The action is se in the handsome, wood-panelled drawing-room of an English country house, to which a group of guests have been invited by a mysterious gnome-like old man called Lob. It is midsummer night, and the guests compare him to Puck in old age. As in an Agatha Christie whodunit, none of the guests are quite sure why they have been invited. What have the sharp, middle-aged Mrs Dearth and her alcoholic husband, a snobbish young flapper, a thieving butler, a philandering husband, his wife and mistress and a sweet old buffer married to a sweet old lady got in common?

The answer is that they all feel they have taken a wrong turn in life and all want a second chance.

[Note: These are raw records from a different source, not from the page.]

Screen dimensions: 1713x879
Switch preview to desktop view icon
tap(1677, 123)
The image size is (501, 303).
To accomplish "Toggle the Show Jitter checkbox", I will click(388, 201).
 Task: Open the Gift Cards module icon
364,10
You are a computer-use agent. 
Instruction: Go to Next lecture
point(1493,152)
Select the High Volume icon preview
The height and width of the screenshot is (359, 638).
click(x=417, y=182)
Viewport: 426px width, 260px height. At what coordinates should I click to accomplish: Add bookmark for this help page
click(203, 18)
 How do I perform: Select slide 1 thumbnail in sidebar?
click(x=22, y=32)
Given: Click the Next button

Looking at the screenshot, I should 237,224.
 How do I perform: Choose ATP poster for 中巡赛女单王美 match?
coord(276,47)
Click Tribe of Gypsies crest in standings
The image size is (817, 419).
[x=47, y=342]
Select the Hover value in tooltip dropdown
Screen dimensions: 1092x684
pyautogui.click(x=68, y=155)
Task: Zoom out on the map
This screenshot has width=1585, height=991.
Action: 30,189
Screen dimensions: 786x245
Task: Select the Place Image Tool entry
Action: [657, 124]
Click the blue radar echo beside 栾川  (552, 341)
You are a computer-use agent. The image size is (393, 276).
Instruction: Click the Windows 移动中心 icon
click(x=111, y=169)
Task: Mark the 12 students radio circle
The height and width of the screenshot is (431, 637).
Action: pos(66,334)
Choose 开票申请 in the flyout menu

The garden outside the house is mysteriously replaced by a moonlit wood and, as the characters venture through the French windows, they stumble into a world of magic and confusion and unexpected possibilities. The snobbish flapper finds herself happily married to the butler, now a rich financier. The philanderer is now having an affair with his wife and it is his mistress who is jealous and the alcoholic Dearth finds that he is now a happy, healthy artist with a loving, much loved teen aged daughter.

As the characters return to reality in the third act Barrie poses profound questions about whether it is actually possible to change our lives or to change our characters.